- ACTIVITY:
How many lines of the listing below contain the word "tweet"? Reply with that number alone.

- DATASET EXTRACT:
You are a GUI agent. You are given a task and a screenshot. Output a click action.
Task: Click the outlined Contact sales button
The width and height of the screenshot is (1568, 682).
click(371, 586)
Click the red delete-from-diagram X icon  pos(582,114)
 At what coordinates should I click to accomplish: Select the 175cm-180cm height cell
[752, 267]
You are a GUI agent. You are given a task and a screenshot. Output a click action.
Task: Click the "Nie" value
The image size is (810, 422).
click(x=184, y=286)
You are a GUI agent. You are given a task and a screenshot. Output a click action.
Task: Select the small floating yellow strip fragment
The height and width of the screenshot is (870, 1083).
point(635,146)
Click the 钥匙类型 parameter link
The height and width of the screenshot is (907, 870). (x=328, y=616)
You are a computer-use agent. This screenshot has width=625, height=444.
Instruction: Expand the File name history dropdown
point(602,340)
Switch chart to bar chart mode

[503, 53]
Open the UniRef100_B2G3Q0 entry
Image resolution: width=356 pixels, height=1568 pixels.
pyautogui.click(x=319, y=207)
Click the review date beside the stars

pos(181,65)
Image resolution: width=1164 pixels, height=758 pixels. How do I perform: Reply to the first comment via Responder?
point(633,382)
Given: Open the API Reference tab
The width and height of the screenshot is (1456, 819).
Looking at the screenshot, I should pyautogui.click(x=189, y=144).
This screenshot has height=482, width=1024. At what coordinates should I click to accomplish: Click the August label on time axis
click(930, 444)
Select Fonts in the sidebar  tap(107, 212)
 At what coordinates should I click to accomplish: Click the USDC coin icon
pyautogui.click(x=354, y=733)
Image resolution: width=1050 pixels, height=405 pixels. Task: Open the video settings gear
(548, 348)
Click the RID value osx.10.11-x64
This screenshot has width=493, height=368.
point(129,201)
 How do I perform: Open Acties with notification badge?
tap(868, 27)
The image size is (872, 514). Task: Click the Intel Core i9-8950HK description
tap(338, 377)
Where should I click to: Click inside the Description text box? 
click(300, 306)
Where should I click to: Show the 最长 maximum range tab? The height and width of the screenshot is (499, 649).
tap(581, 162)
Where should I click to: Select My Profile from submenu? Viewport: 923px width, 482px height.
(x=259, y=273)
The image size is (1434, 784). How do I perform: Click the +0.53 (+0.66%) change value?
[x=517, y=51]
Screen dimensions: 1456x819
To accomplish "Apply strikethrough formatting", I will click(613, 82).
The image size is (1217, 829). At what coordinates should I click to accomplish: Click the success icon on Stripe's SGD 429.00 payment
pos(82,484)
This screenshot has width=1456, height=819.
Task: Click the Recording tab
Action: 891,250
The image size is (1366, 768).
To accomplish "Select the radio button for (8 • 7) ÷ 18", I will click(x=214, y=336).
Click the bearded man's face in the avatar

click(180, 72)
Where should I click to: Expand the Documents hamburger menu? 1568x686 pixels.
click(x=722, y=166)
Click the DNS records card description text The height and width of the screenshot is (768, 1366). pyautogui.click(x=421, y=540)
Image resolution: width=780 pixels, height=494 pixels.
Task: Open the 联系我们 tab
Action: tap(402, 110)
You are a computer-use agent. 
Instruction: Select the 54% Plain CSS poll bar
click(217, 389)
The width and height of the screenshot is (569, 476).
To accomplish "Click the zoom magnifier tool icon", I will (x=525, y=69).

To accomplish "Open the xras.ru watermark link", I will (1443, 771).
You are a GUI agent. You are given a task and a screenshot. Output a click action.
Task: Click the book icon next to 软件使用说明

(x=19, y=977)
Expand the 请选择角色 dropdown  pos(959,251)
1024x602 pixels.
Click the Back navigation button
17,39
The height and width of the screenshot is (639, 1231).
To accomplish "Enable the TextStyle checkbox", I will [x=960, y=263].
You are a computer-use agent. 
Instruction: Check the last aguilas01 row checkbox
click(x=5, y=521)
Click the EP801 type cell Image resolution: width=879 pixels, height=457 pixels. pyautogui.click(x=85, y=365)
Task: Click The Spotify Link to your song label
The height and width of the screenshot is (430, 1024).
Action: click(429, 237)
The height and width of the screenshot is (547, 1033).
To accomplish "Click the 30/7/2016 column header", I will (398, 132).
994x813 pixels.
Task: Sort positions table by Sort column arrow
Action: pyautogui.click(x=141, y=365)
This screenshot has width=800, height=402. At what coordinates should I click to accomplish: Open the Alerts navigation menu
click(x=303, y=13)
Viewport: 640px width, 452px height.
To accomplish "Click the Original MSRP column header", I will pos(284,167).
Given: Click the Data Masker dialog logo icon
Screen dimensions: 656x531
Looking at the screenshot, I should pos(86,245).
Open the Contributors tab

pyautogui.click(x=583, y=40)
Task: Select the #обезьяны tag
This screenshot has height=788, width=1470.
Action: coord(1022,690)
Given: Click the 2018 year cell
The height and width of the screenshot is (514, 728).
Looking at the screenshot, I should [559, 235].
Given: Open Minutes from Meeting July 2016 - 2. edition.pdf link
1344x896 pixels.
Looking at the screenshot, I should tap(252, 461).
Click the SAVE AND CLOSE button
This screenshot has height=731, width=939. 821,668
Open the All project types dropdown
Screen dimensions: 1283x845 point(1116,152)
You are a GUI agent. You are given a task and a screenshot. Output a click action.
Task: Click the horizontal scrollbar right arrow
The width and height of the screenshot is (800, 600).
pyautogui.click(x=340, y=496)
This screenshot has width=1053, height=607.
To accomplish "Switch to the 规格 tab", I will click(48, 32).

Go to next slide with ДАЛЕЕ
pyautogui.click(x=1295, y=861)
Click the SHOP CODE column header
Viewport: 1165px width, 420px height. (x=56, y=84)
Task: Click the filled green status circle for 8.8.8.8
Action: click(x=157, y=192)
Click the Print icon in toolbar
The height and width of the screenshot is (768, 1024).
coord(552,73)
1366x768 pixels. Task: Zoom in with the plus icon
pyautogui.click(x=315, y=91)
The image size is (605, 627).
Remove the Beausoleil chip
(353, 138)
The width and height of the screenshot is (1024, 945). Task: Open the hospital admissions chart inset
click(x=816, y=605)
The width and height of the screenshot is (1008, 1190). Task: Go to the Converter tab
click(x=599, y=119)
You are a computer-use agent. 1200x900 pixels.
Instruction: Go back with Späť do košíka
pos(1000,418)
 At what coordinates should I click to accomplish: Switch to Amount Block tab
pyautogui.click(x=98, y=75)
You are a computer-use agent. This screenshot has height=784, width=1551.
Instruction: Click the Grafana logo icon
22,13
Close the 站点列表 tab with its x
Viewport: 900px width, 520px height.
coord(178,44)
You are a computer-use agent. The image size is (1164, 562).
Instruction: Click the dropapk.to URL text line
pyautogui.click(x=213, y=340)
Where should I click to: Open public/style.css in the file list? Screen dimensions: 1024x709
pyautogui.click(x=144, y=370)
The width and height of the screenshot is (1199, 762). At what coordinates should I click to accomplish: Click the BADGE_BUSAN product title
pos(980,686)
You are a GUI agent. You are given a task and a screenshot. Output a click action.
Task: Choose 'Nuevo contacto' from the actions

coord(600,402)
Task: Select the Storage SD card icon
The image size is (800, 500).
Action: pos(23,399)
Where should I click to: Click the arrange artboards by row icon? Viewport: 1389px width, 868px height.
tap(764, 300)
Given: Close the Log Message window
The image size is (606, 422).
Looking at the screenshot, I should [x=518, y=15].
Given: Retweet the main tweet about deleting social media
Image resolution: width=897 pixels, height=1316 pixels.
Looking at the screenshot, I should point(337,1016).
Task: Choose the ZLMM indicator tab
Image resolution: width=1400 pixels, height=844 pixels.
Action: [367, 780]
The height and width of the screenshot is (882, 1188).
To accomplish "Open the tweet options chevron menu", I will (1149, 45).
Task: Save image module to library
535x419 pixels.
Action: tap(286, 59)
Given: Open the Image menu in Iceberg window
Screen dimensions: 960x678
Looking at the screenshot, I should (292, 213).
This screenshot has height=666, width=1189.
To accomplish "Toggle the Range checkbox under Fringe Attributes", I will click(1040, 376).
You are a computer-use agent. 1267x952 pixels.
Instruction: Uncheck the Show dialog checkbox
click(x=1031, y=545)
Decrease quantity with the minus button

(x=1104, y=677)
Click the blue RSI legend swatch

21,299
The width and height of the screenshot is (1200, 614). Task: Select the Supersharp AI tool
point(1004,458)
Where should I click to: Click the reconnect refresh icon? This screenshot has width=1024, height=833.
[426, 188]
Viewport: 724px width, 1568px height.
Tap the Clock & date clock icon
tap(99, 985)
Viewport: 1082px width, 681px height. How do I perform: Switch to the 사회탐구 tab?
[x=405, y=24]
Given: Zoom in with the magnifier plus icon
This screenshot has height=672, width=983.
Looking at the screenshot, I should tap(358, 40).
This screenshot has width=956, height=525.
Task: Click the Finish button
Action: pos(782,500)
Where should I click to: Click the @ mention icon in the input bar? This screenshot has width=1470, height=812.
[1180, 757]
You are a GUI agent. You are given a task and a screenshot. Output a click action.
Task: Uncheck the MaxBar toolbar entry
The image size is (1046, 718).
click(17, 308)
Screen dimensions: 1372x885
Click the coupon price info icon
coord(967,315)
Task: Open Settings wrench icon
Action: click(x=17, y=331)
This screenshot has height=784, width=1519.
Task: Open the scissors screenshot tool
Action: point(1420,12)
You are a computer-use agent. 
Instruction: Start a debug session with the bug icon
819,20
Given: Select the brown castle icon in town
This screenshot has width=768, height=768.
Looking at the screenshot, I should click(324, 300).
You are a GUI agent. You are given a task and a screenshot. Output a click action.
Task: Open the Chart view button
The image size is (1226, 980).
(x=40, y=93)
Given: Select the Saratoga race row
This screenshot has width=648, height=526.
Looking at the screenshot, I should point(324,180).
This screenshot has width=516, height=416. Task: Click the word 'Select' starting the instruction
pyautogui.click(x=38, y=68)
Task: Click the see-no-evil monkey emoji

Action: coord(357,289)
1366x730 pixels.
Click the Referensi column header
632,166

- ANSWER TO THIS EXERCISE:
2